▸ WHAT IS NEEDED
Could you copy all of the records below exactly as they appear?
+ + +
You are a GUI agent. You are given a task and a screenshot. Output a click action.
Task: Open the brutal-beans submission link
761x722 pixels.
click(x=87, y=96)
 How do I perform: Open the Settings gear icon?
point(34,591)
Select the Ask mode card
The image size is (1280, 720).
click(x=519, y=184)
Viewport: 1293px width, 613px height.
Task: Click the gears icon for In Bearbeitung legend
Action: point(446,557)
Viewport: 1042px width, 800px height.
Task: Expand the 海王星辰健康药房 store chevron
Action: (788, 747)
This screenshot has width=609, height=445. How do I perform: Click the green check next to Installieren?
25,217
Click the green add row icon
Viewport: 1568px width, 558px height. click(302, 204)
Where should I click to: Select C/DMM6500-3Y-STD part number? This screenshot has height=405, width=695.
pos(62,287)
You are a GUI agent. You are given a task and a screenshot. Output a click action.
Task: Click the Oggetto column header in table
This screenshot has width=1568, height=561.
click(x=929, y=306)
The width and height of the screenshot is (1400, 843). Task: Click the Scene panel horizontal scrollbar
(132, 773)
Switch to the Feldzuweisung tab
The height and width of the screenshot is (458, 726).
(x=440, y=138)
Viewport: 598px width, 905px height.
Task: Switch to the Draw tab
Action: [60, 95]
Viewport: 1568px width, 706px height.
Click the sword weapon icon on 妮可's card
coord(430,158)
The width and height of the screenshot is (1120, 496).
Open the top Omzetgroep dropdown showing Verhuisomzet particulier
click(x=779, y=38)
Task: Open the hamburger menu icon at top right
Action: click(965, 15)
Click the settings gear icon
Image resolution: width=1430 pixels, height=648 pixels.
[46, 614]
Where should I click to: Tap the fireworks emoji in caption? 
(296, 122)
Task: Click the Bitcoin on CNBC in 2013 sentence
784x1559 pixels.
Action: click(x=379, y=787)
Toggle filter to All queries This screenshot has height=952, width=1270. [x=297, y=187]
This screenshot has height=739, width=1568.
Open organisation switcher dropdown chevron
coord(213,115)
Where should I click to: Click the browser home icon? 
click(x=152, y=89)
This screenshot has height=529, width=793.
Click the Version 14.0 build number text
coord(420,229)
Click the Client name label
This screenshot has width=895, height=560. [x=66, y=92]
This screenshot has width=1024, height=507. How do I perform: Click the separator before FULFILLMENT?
+ + +
▸ RESPONSE TO THE TASK
You are a GUI agent. You are given a task and a screenshot. Output a click action.
Task: Open the brutal-beans submission link
761x722 pixels.
click(x=87, y=96)
 How do I perform: Open the Settings gear icon?
point(34,591)
Select the Ask mode card
The image size is (1280, 720).
click(x=519, y=184)
Viewport: 1293px width, 613px height.
Task: Click the gears icon for In Bearbeitung legend
Action: point(446,557)
Viewport: 1042px width, 800px height.
Task: Expand the 海王星辰健康药房 store chevron
Action: (788, 747)
This screenshot has width=609, height=445. How do I perform: Click the green check next to Installieren?
25,217
Click the green add row icon
Viewport: 1568px width, 558px height. click(302, 204)
Where should I click to: Select C/DMM6500-3Y-STD part number? This screenshot has height=405, width=695.
pos(62,287)
You are a GUI agent. You are given a task and a screenshot. Output a click action.
Task: Click the Oggetto column header in table
This screenshot has width=1568, height=561.
click(x=929, y=306)
The width and height of the screenshot is (1400, 843). Task: Click the Scene panel horizontal scrollbar
(132, 773)
Switch to the Feldzuweisung tab
The height and width of the screenshot is (458, 726).
(x=440, y=138)
Viewport: 598px width, 905px height.
Task: Switch to the Draw tab
Action: [60, 95]
Viewport: 1568px width, 706px height.
Click the sword weapon icon on 妮可's card
coord(430,158)
The width and height of the screenshot is (1120, 496).
Open the top Omzetgroep dropdown showing Verhuisomzet particulier
click(x=779, y=38)
Task: Open the hamburger menu icon at top right
Action: click(965, 15)
Click the settings gear icon
Image resolution: width=1430 pixels, height=648 pixels.
[46, 614]
Where should I click to: Tap the fireworks emoji in caption? 
(296, 122)
Task: Click the Bitcoin on CNBC in 2013 sentence
784x1559 pixels.
Action: click(x=379, y=787)
Toggle filter to All queries This screenshot has height=952, width=1270. [x=297, y=187]
This screenshot has height=739, width=1568.
Open organisation switcher dropdown chevron
coord(213,115)
Where should I click to: Click the browser home icon? 
click(x=152, y=89)
This screenshot has height=529, width=793.
Click the Version 14.0 build number text
coord(420,229)
Click the Client name label
This screenshot has width=895, height=560. [x=66, y=92]
This screenshot has width=1024, height=507. How do I perform: Click the separator before FULFILLMENT?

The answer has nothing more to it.